Lynn Strongin Dodds examines the BCBS, BIS CPMI and IOSCO’s final recommendations on fortifying the financial ecosystem’s defences.
The Basel Committee on Banking Supervision (BCBS), the Bank for International Settlements’ Committee on Payments and Market Infrastructures (BIS CPMI), and the International Organisation of Securities Commissions (IOSCO) have published three final reports recommending steps to improve transparency, streamline margin processes, and sharpen the predictability of margin requirements across cleared markets.
The reports, which were co-chaired by the Bank of England and the Commodity Futures Trading Commission, are part of a holistic work programme established by the three global standard-setting bodies to address the cracks in the financial ecosystem that were exposed during the pandemic five years ago.
As Covid 19 gripped the market, markets suffered from an unprecedented level of volatility and extremely high levels of trading activity across every asset class as market participants tried to keep pace with the unfolding pandemic. The turmoil combined with the operational challenges from employees suddenly working from home put enormous pressure on the trading and clearing of infrastructureof the global derivatives markets.
Against this backdrop, initial margin (IM) requirements skyrocketed by about $300 bn in centrally cleared markets, while variation margin (VM) calls jumped by around $140 bn, with wide variances between asset classes, according to the groups’ initial report in 2022.
“Given the rapid increases in market volatility experienced in March 2020, there was a broad-based and rapid increase in margin calls across the financial system,” that report noted. In turn, these large, sometimes unpredictable margin calls created liquidity issues for some market players — and central banks were forced to intervene to guard against fire sales on certain assets.
The aim of the three reports is to help market participants’ and regulators understand IM requirements and responsiveness through increased transparency. They also assess the most effective ways to implement their proposals. While the main target audience is financial market infrastructure firms, such as exchanges, clearing and settlement firms, the trio also wants to ensure that overall, market players have adequate liquidity to deal with larger-than-usual margin calls.
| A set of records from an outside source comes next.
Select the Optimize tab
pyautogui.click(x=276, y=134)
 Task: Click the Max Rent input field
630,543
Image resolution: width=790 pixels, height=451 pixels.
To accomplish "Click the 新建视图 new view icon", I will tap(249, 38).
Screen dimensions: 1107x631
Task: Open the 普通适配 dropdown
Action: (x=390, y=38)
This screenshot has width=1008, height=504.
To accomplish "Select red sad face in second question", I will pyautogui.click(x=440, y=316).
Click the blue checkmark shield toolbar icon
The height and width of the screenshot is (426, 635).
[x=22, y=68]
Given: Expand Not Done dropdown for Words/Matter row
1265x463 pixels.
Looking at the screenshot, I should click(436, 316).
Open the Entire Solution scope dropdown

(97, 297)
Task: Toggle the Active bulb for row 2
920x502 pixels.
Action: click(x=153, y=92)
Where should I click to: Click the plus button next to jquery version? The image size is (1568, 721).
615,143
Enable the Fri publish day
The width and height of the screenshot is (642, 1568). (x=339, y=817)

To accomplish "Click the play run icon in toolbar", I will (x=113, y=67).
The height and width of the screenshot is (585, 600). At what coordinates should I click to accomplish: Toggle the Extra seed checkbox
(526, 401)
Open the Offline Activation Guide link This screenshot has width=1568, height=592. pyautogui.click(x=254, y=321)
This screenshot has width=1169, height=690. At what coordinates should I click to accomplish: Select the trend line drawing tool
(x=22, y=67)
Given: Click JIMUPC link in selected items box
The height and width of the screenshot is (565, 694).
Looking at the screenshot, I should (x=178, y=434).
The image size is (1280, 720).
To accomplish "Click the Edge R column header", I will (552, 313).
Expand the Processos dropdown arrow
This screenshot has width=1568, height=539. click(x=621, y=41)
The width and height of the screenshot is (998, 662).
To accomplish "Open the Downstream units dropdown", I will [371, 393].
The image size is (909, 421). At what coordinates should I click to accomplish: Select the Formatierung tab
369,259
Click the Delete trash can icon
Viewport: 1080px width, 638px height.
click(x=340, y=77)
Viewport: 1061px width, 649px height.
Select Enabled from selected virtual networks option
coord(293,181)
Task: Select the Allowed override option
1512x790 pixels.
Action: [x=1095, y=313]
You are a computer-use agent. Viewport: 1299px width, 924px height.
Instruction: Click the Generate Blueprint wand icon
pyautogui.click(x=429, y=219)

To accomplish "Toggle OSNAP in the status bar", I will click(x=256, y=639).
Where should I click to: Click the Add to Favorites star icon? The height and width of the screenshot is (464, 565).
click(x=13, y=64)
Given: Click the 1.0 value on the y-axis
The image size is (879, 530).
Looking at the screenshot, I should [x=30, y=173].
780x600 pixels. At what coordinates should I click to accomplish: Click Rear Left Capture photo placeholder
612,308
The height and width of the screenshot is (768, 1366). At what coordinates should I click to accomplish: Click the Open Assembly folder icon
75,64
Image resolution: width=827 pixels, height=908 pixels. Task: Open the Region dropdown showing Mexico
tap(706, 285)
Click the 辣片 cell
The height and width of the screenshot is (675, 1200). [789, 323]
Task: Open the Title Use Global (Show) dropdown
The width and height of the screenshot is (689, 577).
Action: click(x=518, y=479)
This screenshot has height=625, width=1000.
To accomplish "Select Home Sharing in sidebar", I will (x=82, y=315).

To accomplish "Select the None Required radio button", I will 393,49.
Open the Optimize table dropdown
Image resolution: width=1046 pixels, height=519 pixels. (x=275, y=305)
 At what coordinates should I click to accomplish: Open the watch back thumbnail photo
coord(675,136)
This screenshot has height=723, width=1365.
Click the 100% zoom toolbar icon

Individually, each final version covers a different angle of the market. For example, the BCBS, CPMI and IOSCO’s Transparency and responsiveness of initial margin in centrally cleared markets – review and policy proposals sets out ten recommendations to boost the resilience of the centrally cleared market ecosystem in times of market stress. They cover aspects of central counterparty transparency, governance and review of IM models, as well as clearing member transparency for clients and CCPs.
Meanwhile, the CPMI and IOSCO’s Streamlining variation margin in centrally cleared markets – examples of effective practices report suggests eight practical methods to enhance market participants’ liquidity preparedness for above-average VM calls. This is not only through greater transparency, but also more efficient collection and distribution of VM in centrally cleared markets. This can mean using scheduled and ad hoc intraday VM calls (called ITD VM calls), and other practices.
Last but not least is the BCBS and IOSCO’s streamlining variation margin processes and initial margin responsiveness of margin models in non-centrally cleared markets. It offers eight propositions to encourage the widespread implementation of good market practices such as rationalising VM processes and increasing the responsiveness of IM models.
The groups are not the only ones working to improve frameworks. Their work is complemented by the Financial Stability Board’s (FSB’s) ‘Final report on Liquidity Preparedness for Margin and Collateral Calls’, published at the end last year.
Its main focus was bolstering the defences of non-bank market participants including insurance companies, pension funds, hedge funds, other investment funds, and family offices. Its eight policy recommendations covered liquidity risk management and governance, stress testing and scenario design as well as collateral management practices.